Continuously Discovering Novel Strategies via Reward-Switching Policy Optimization

Authors: Zihan Zhou, Wei Fu, Bingliang Zhang, Yi Wu

ICLR 2022 | Conference PDF | Archive PDF | Plain Text | LLM Run Details

Reproducibility Variable Result LLM Response
Research Type Experimental Experiments show that RSPO is able to discover a wide spectrum of strategies in a variety of domains, ranging from single-agent navigation tasks and Mu Jo Co control to multi-agent stag-hunt games and the Star Craft II Multi-Agent Challenge.
Researcher Affiliation Academia Zihan Zhou 1Z, Wei Fu 2\, Bingliang Zhang2, Yi Wu23 1 CS Department, University of Toronto, 2 IIIS, Tsinghua University, 3 Shanghai Qi Zhi Institute
Pseudocode No No pseudocode or algorithm block was explicitly labeled or presented in a structured format.

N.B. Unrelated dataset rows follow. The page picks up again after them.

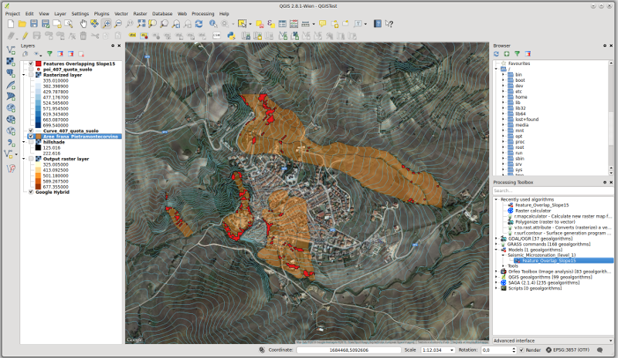
Task: Uncheck the Features Overlapping Slope15 layer
Action: (31, 63)
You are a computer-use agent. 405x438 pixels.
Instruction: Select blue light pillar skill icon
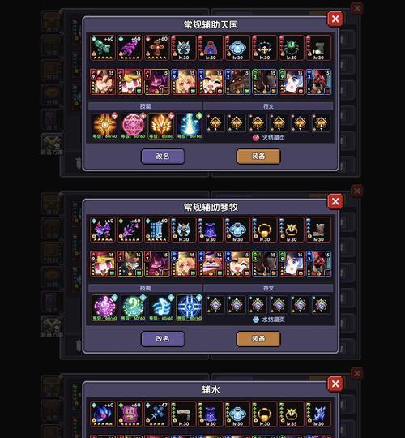tap(190, 125)
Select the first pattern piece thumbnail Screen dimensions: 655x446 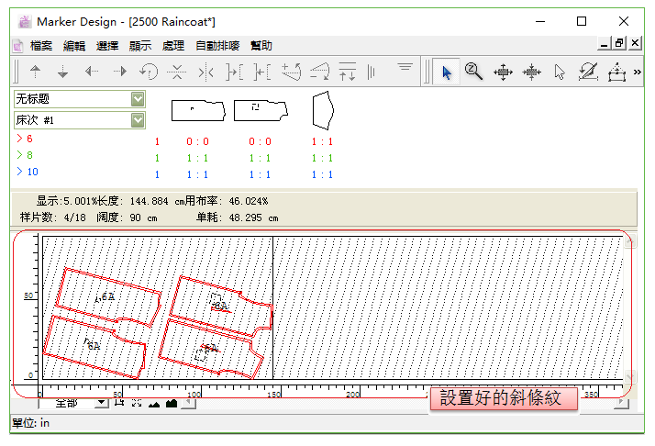pyautogui.click(x=197, y=110)
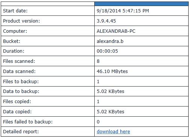This screenshot has width=189, height=137.
Task: Select the Detailed report label
Action: 21,132
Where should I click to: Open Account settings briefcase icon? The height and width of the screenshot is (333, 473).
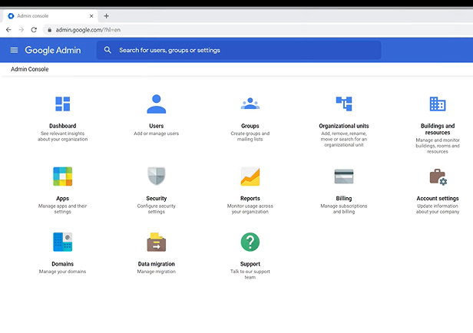point(437,177)
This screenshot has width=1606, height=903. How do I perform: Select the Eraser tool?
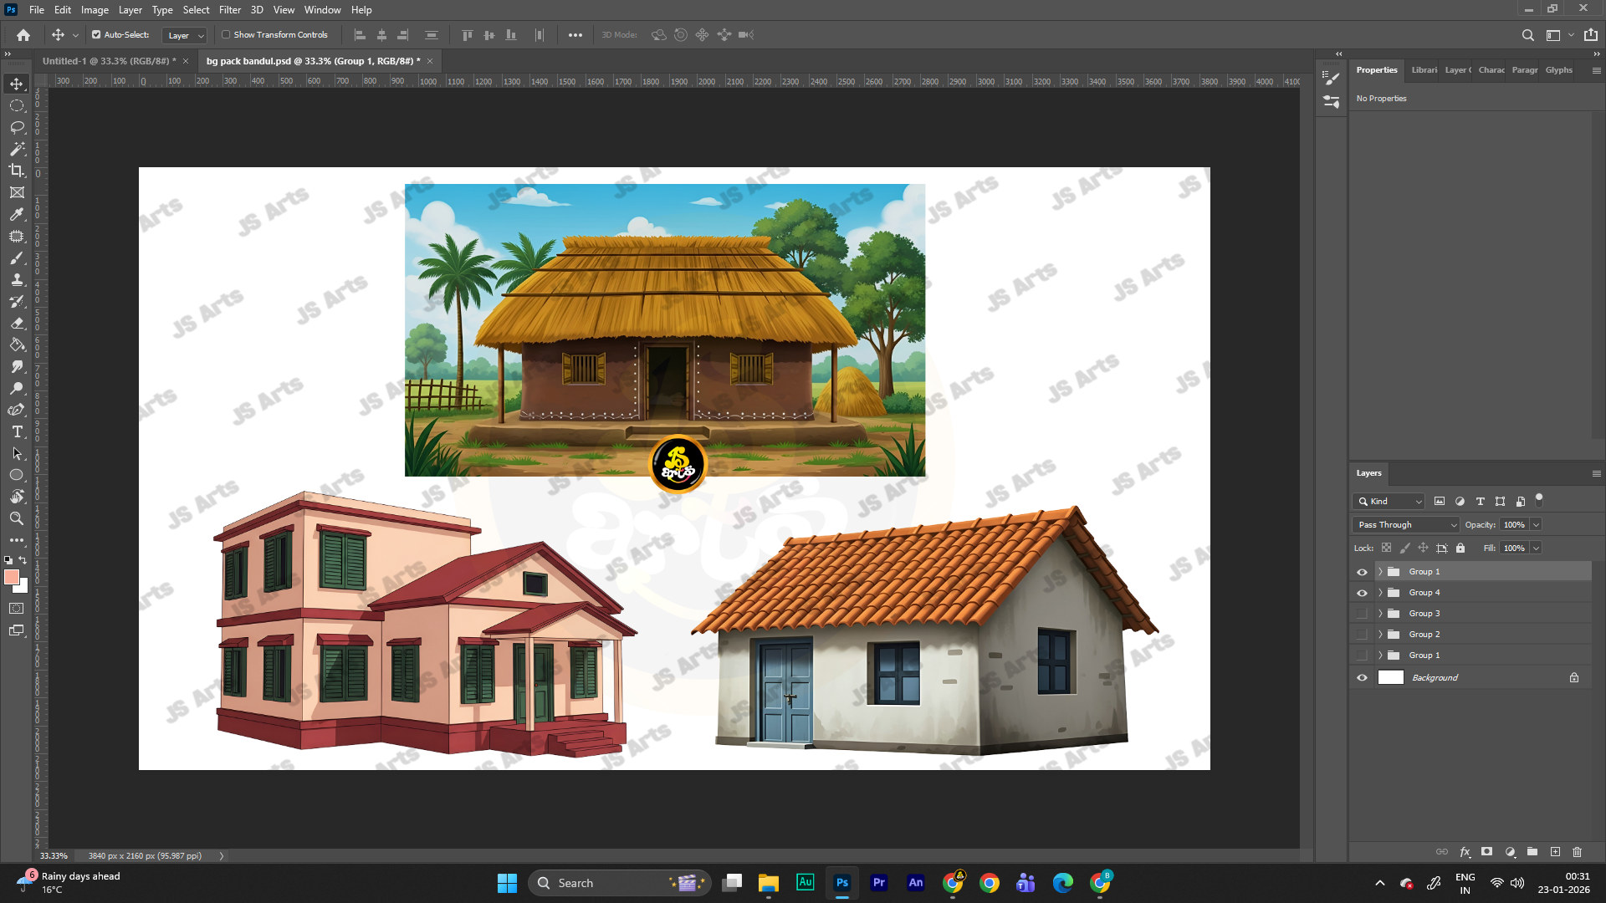pos(17,323)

Open Source Code No The paper provides a link for GIF demonstrations, but no explicit statement or link to the open-source code for the proposed RSPO methodology was found.
Open Datasets Yes The implementation of 4-Goals is based on Multi-Agent Particle Environments1 (Mordatch & Abbeel, 2018). We use the Mu Jo Co environments from Gym (version 0.17.3). The Star Craft II Multi-Agent Challenge (SMAC) (Rashid et al., 2019)

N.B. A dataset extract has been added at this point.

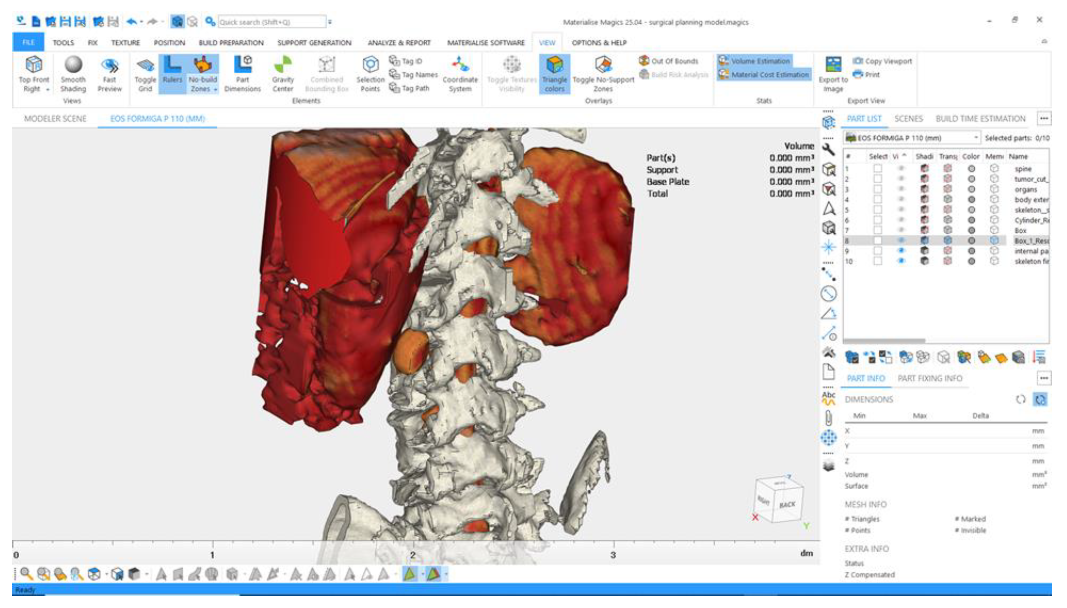Click the color circle for spine part
This screenshot has height=608, width=1067.
tap(971, 169)
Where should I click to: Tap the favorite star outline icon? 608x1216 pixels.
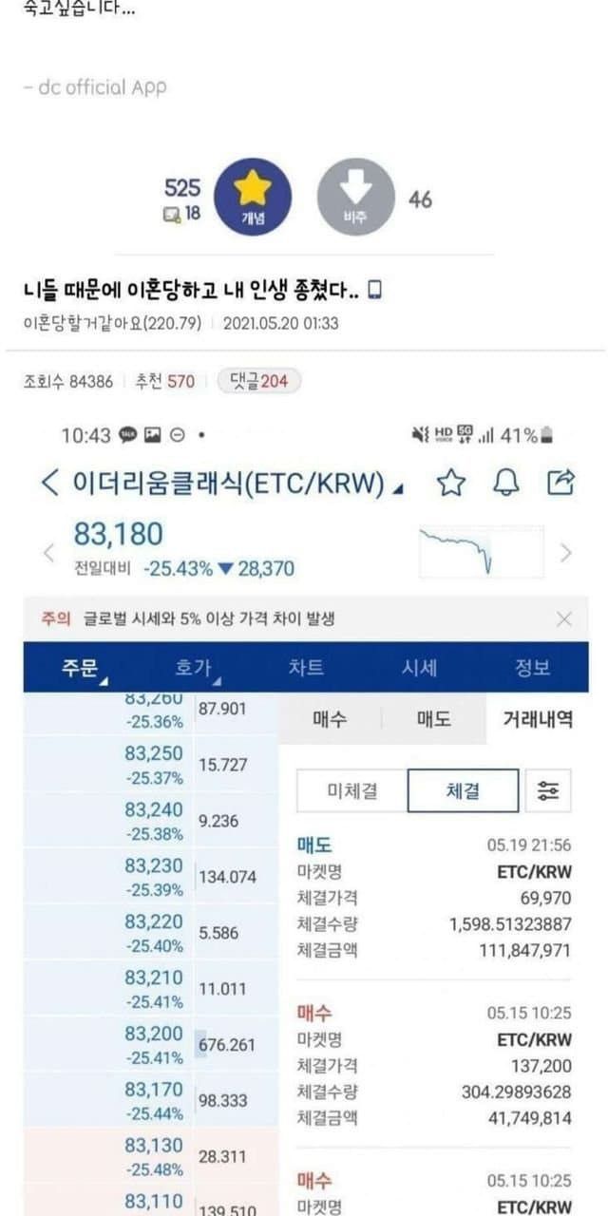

Dataset Splits No No specific training/validation/test dataset splits (e.g., percentages, sample counts, or citations to predefined splits) were explicitly provided.
Hardware Specification Yes Our implementation is based on PPO (Schulman et al., 2017) on a desktop machine with one CPU and one NVIDIA RTX3090 GPU.

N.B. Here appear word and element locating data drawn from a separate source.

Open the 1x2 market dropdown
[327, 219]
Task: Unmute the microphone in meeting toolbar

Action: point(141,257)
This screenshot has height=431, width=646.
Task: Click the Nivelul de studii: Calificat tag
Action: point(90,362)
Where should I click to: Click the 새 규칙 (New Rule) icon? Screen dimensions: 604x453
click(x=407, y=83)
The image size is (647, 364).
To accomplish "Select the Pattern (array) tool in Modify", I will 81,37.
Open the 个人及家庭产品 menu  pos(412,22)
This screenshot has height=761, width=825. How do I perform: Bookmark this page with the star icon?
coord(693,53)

Software Dependencies No The paper mentions Gym (version 0.17.3) but does not provide specific version numbers for other key software components like programming languages (e.g., Python), deep learning frameworks (e.g., PyTorch, TensorFlow), or other libraries.
Experiment Setup Yes The PPO hyperparameters we use for each experiment is shown in Table 11. There are three additional hyperparameters for RSPO: the automatic threshold coefficient α mentioned in Section 3.5, weight of the behavior-driven intrinsic reward λint B and weight of the reward-driven intrinsic reward λint R . These hyperparameters are shown in Table 12.